Nul ne contestera que, par son comportement, le vieux garnement a trompé la confiance de son entourage. Il ne mérite pas de guérir et déjà, le clocher de l'église Sainte Radégonde se prépare à sonner le glas pour ses funérailles. Qui s'en plaindra?

2) Une compagne attentionnée :
Changeons de décor. Ce matin, le printemps montre le bout de son nez. Les forsythias en fleurs font oublier les frimas. Joliment vêtue, votre épouse se prépare à sortir de la maison.
- "Ne m'attends pas pour déjeuner, Chéri, " vous dit-elle, "je risque d'avoir un peu de retard car je vais prodiguer une gâterie à ce brave Nicoche(4) ; Son amie Blisabeth(4) m'a en effet révélé qu'il était agréablement parfumé à l'anis."
- "D'accord à bientôt, prends ton temps! " lui répondez-vous, heureux de la voir si pleine d'entrain.
Vous sortez derechef votre téléphone pour prévenir Nicoche de sa bonne fortune et partez vaquer à vos affaires.
Remarquez qu'elle vous a gentiment prévenu de ses activités quand plus d'une épouse n'annonce même pas qu'elle va chez sa coiffeuse. Aucune tromperie n'est évidemment à déplorer.

3) La traîtresse :
Imaginons cependant le pire : passé le coin de la rue, voilà bien que la femme de votre vie, celle en qui vous avez mis toute votre confiance referme d'un bouton son corsage et tire sur sa jupe. Elle se précipite à l'église voisine pour rejoindre sa famille et assister à l'office célébré pour sa défunte maman que vous détestiez tant ! Émue, elle s'assoit à côté de sa sœur et salue son beau-frère, agent du fisc. Le prêtre qui l'a connue enfant vient l'embrasser et lui demande de vos nouvelles!
Comment qualifier cette conduite?
La tromperie dans ce cas est plurielle : d'un côté vous étiez loin d'imaginer pareille duplicité chez la mère de vos enfants, et d'un autre ce pauvre Nicoche se trouve bien désappointé, lui qui en l'attendant, avait commencé à renforcer son aromatisation par l'intérieur.
Nul doute qu'un avocat bienveillant saura vous aider à remettre de l'ordre dans votre vie.

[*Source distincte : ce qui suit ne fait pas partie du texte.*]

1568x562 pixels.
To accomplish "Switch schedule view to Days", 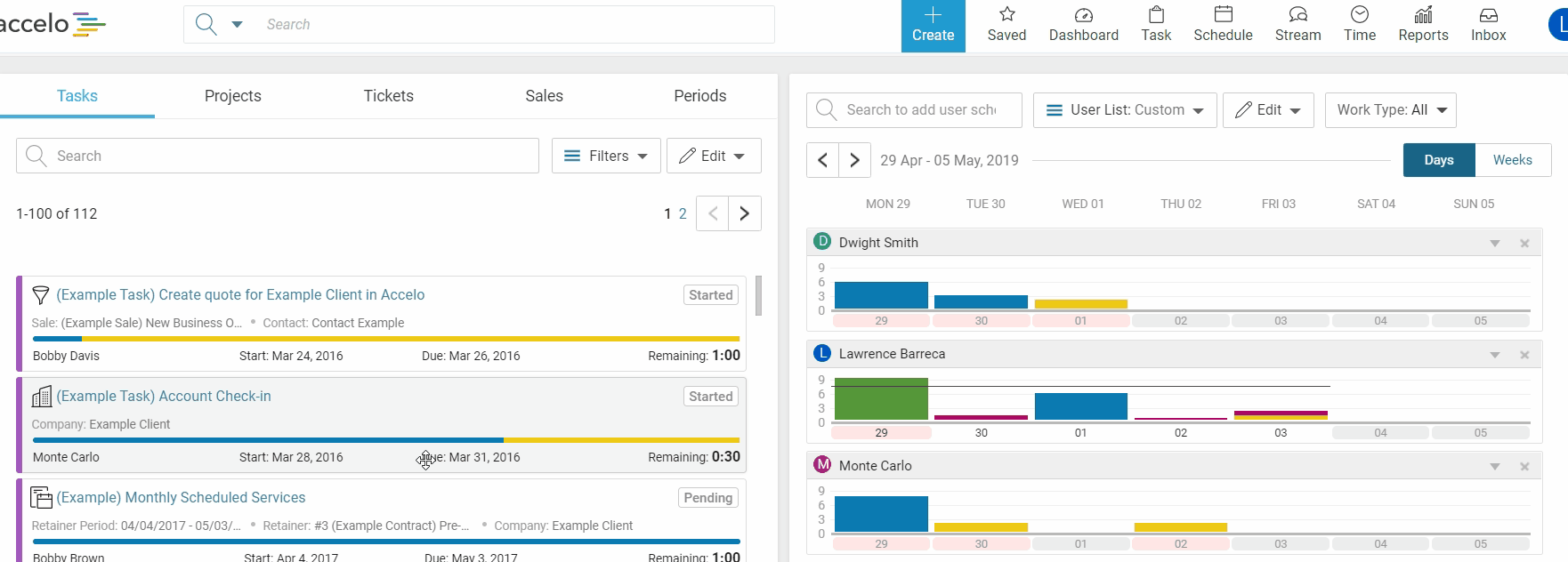I will pyautogui.click(x=1438, y=160).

Mais à quoi bon multiplier les situations? Son Pépère ne doute pas que le lecteur s'est maintenant constitué une opinion bien étayée sur un sujet si difficile.

(1) Patisson : chacun sait que les patronymes ont été choisis la plupart du temps en fonction des aptitudes de nos ancêtres. On voit que, pour celui-ci, la finesse et l'élégance de la courge ont été mises en exergue.
(2) "Est-ce que sucer, c'est tromper ?" : Son Pépère n'a pas pu atténuer la crudité du propos sans risquer d’embrouiller son lecteur.
(3) comprimés jaunes : il était important, pour la clarté du message, qu'ils ne fussent pas bleus.
(4) Nicoche, Blisabeth : comme il s'agit ici d'une parabole, Son Pépère a choisi des prénoms improbables afin d'éviter que des personnages réels ne se croient dévoilés.